Requests:
• 1. For the address on development and private investment, state whether each statement agrees with it: (a) the recession in the United States has had the effects abroad that were feared; (b) the speaker is on a first visit to India; (c) the speaker speaks as a western European. Answer each with yes or no and quote the deciding words of the address.
• 2. Answer these questions from the address on development and private investment, one per line:
(a) The delegates of which countries are taking part for the first time?
(b) Besides the recession in the United States, what second event does the address name?
(c) According to the address, where is the main source of capital contributions to be found?
• 3. Carry on the address on development and private investment, starting after its final sentence.

I am also happy to welcome, in my name and in that of Mr. Ansiaux, our fellow Governors, their Alternates, and their advisers, as well as the representatives of other international organizations and the distinguished personalities who have come here to follow our meetings as observers or guests. I wish in particular to extend a warm welcome to the delegates of Malaya, Tunisia, Morocco, Spain, and Libya who are taking part for the first time in our discussions, since the countries they represent became members of our institutions during the course of the year. This broadening of the membership of our institutions is a cause of great satisfaction.

A journey to India, whose land has preserved some of the first historical evidence of civilization and whose people has contributed so much ever since to the progress of humanity, is indeed a significant experiment. I was looking forward to this first visit, and what I have seen in only a very few days has impressed me more than the scope of this address allows me to express.

No one can doubt that this great nation, with the riches of its original inheritance and the energy it shows in facing the challenge of our time, has a fruitful contribution to make to the new phase of growth our world is undergoing. Such contribution is needed and welcome.

Indeed, if anything should strike us today, in practically every field of activity, it is our interdependence and the need of solidarity which inspired so rightly the promoters of Bretton Woods and which is so convincingly illustrated by the particular problems that are our special responsibility.

Since we met last year, two events of our economic life have retained the attention of the scholars, the businessmen, the statesmen and, of course, of our institutions: the first of these events is the recession in the United States, which fortunately does not now seem likely to be so serious as was sometimes feared in some quarters and has not had abroad the repercussions which were apprehended; the second event is the slackening of prices of primary commodities which has so deeply affected countries producing them.

It is not my purpose to comment upon these events. In such circumstances, however, it may be opportune to reaffirm the interest of industrialized countries in the problems of the raw material producing economies, which in turn cannot be indifferent to the economic prosperity of the countries which constitute one main outlet for their products. And this is true, I believe, whether one considers the structural or the cyclical aspects of the problems we have to face. It is true not only when the difficulties can be attributed to imperfections in commercial or financial intercourse but also when they call for internal measures.

To say that the task of achieving the purpose of our institutions of securing a more prosperous world on a broader basis is a burden which falls upon each of us as well as on our community is not, of course, new. However, the annual reports which are submitted to us confirm it once more; and although much has been done and understanding has deepened, there is still room for progress.

May I, in this spirit, and speaking as a western European, living as such in one of the most industrialized parts of the world, stress, in these surroundings, the importance for the rest of the world of the efforts of development pursued by many of the less industrialized countries and the value we attach to their success.

May I also offer some comments in this respect, on some of the means or conditions which may increase our effectiveness in bringing about a successful development and in a field which well illustrates the important reactions that national policies can have abroad, that of private investment.

Clearly the desired expansion and diversification of production cannot be achieved unless the so-called underdeveloped countries have the benefit of substantial contributions of capital, the main source of which is to be found in industrial countries. In this regard I am sometimes disturbed by the tendency of looking too exclusively toward officially organized financial assistance. It is probably timely to emphasize the role of private capital and the importance of encouraging its movements.

Data block:
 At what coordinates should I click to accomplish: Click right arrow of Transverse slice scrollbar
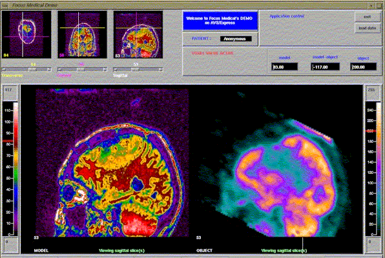[49, 70]

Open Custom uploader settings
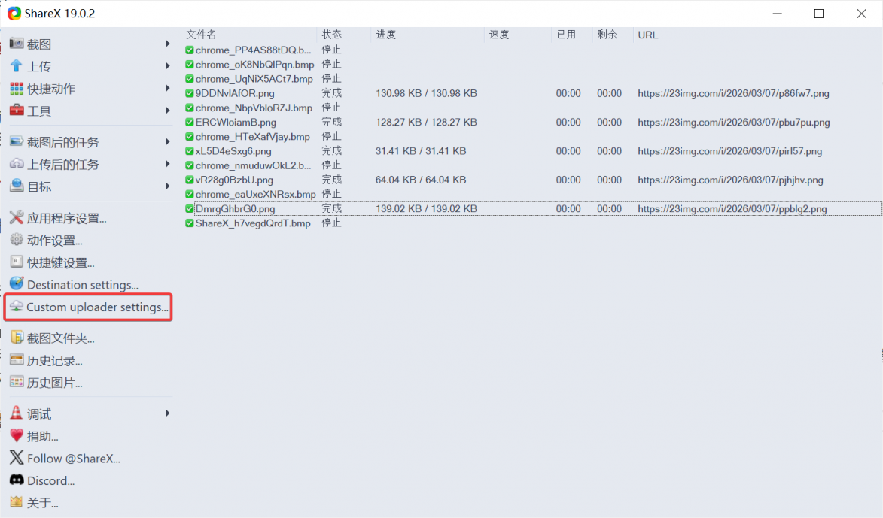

Answers by task:
• 1.
(a) No: "has not had abroad the repercussions which were apprehended"
(b) Yes: "I was looking forward to this first visit"
(c) Yes: "speaking as a western European"

• 2.
(a) Malaya, Tunisia, Morocco, Spain, and Libya
(b) The slackening of prices of primary commodities
(c) In industrial countries

• 3.
Indeed, the assistance of international institutions and governments has proved useful, productive, and even indispensable. It is still required, in certain circumstances. The results of the activities of the Bank for Reconstruction and Development make us justifiably proud. The beginnings of the International Finance Corporation are very satisfactory and promising. We have also well in mind the remarkable help provided by the United States since the war, and one should note with interest and sympathy plans presently under study and designed to provide further official support for the development of such vast areas as Latin America and the Middle East. But, speaking generally and without wishing to be dogmatic, investments by governments and international institutions lend themselves primarily to the financing of projects one may describe as works of infrastructure, such as roads, transportation, energy, and so on. They are ill adapted to the needs of the diversified industries, the creation of which may require, in more advanced stages of development, an increasing proportion of available capital.

Information on international movements of private capital has been recently rather encouraging; it seems that exports of long-term capital in the calendar year 1957 were at their highest level since the war. But these movements remain relatively modest in comparison with the past. Also, they seem to be directed chiefly toward only a few countries and toward specific industries. I do not doubt, therefore, the need for an effort to create a climate that would be more favorable to the indispensable development of movements of private capital.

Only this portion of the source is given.